■ **Extracted records**:
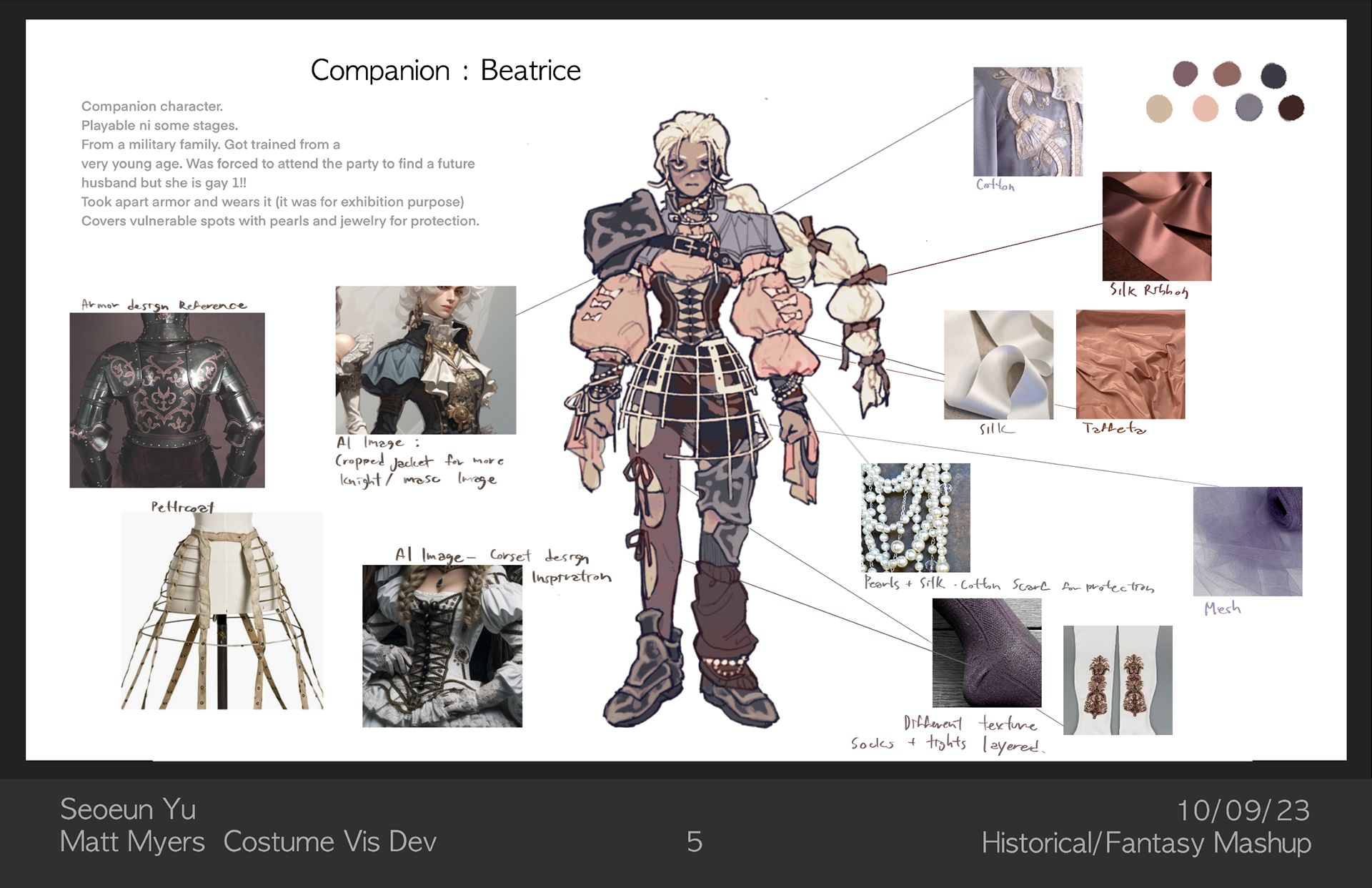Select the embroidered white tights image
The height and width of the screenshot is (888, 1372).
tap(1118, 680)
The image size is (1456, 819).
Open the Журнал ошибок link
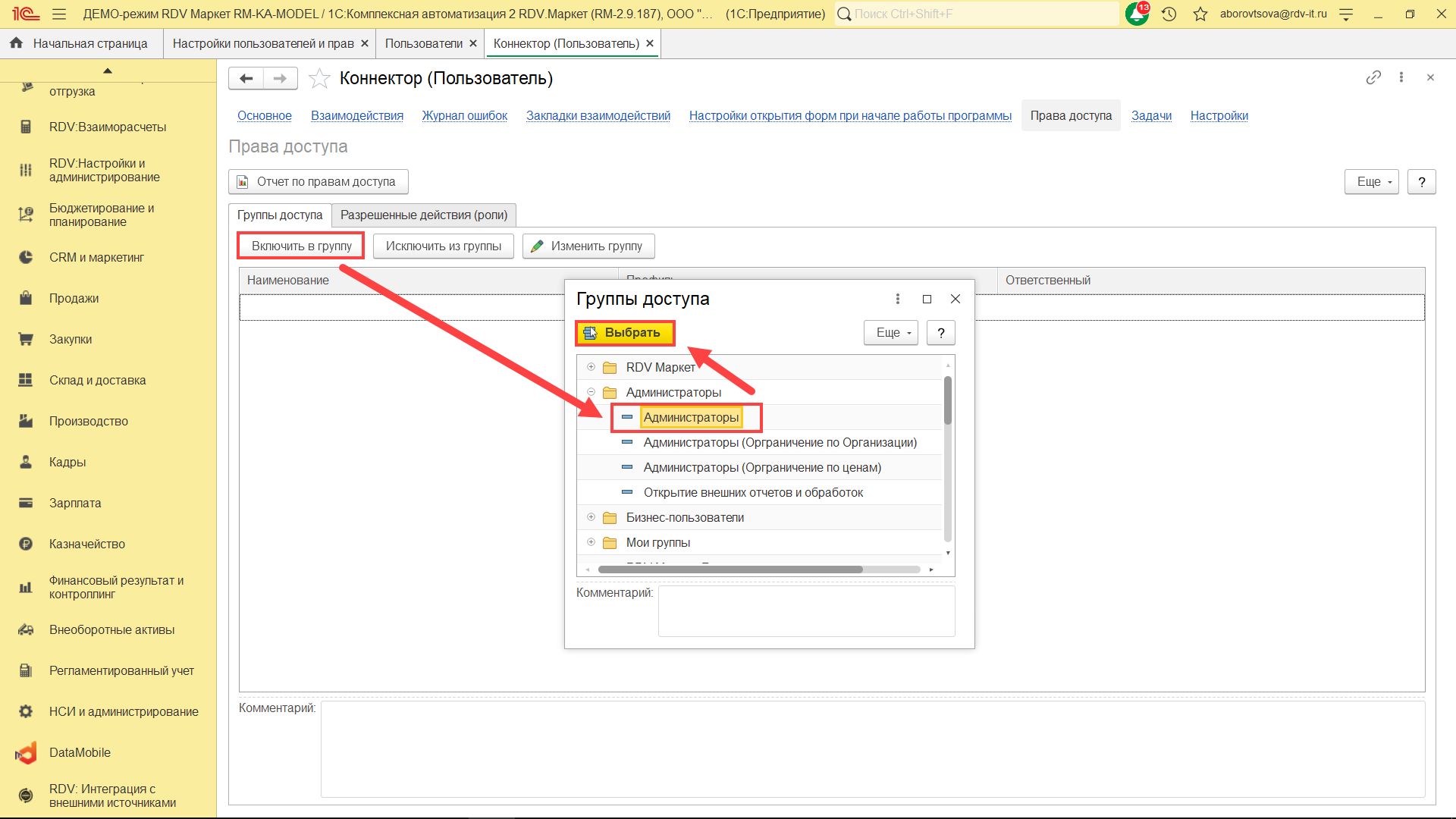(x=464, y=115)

■ **EXERCISE**:
When you reach the line containing "The image size is (1456, 819)." in the records above, write out that line and every line after it through the end, exactly, but omit the pictures.

■ **SOLVED PROBLEM**:
The image size is (1456, 819).
Open the Журнал ошибок link
(x=464, y=115)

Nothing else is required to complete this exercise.